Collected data
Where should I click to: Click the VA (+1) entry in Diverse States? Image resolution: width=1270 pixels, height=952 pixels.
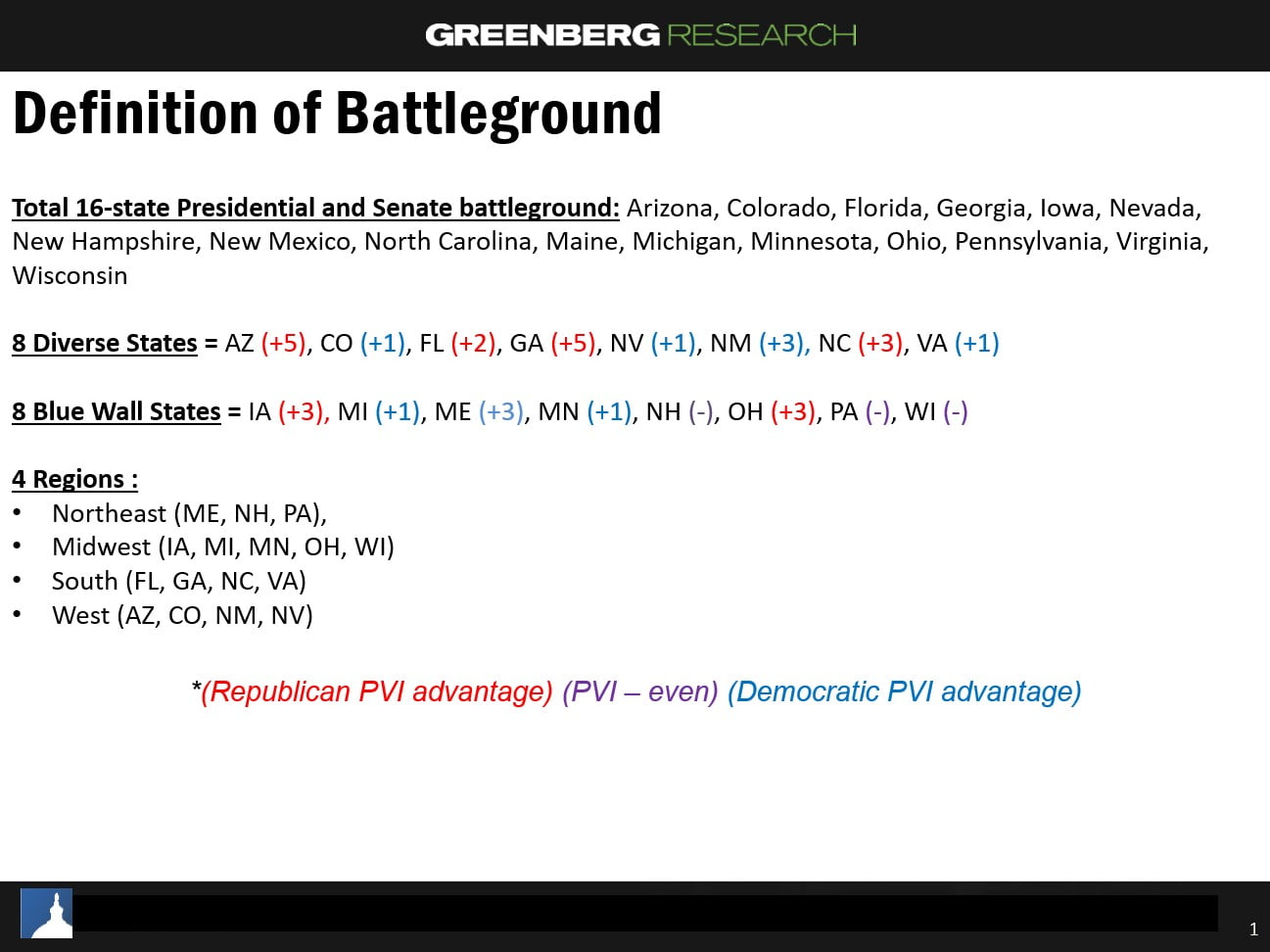958,343
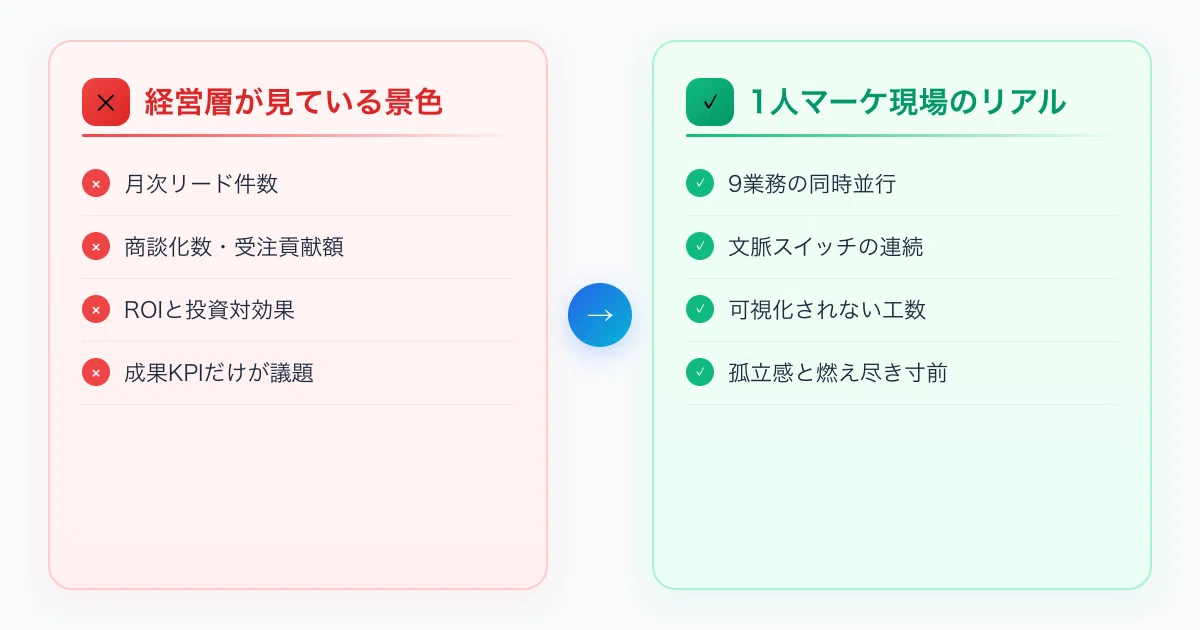Click the red x icon next to 商談化数・受注貢献額

[96, 247]
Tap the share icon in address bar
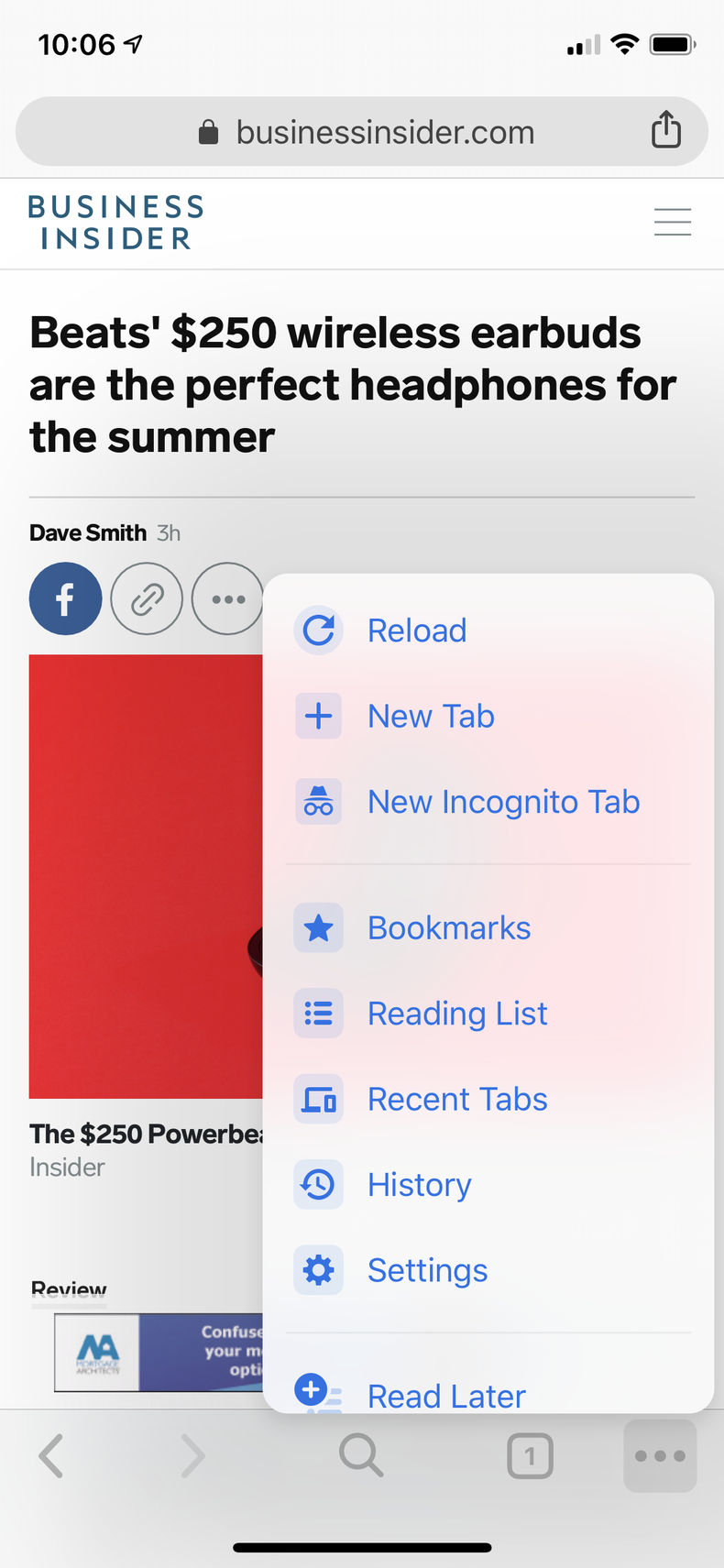724x1568 pixels. pos(666,129)
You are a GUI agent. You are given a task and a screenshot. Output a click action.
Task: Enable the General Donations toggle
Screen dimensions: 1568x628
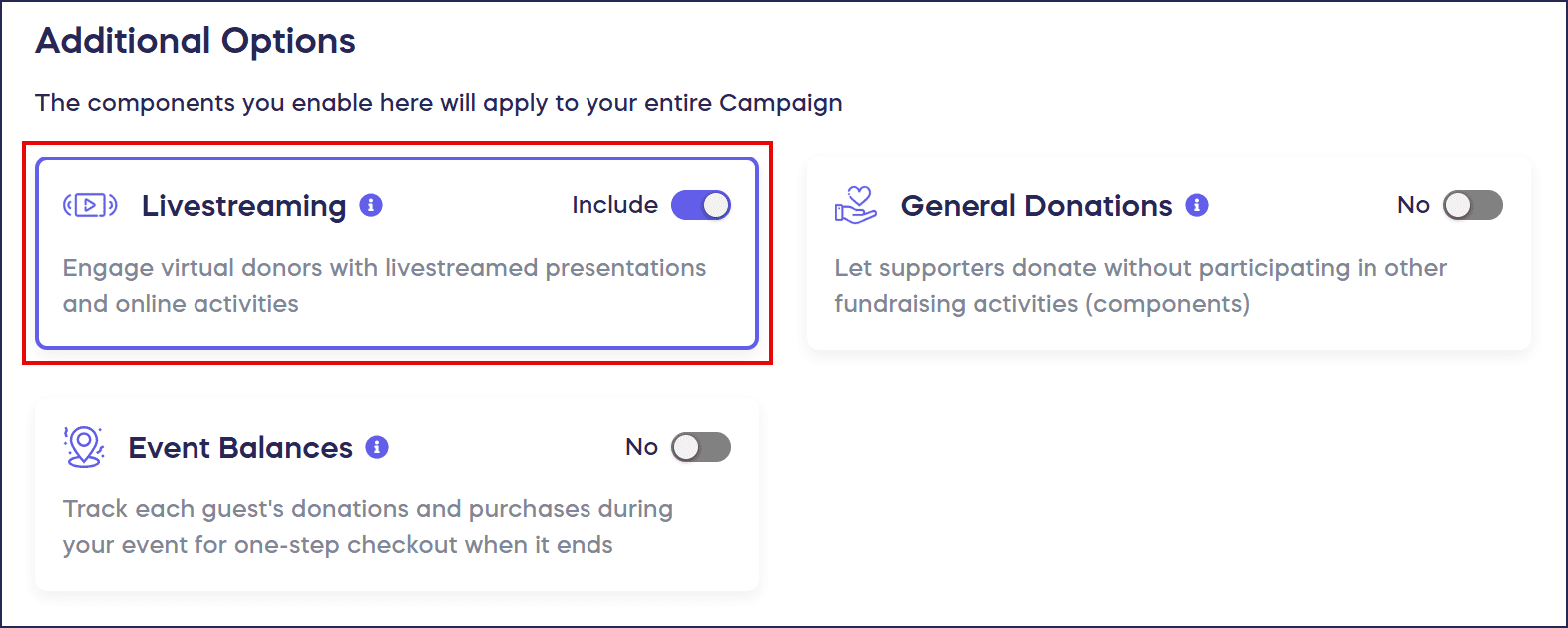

> **Work order**: Produce an exact copy of every line above, with the images left out.

> **Response to this exercise**:
Where should I click to: Click the VA (+1) entry in Diverse States? Image resolution: width=1270 pixels, height=952 pixels.
958,343
Click the red x icon next to 商談化数・受注貢献額

[96, 247]
Tap the share icon in address bar
724x1568 pixels. pos(666,129)
You are a GUI agent. You are given a task and a screenshot. Output a click action.
Task: Enable the General Donations toggle
Screen dimensions: 1568x628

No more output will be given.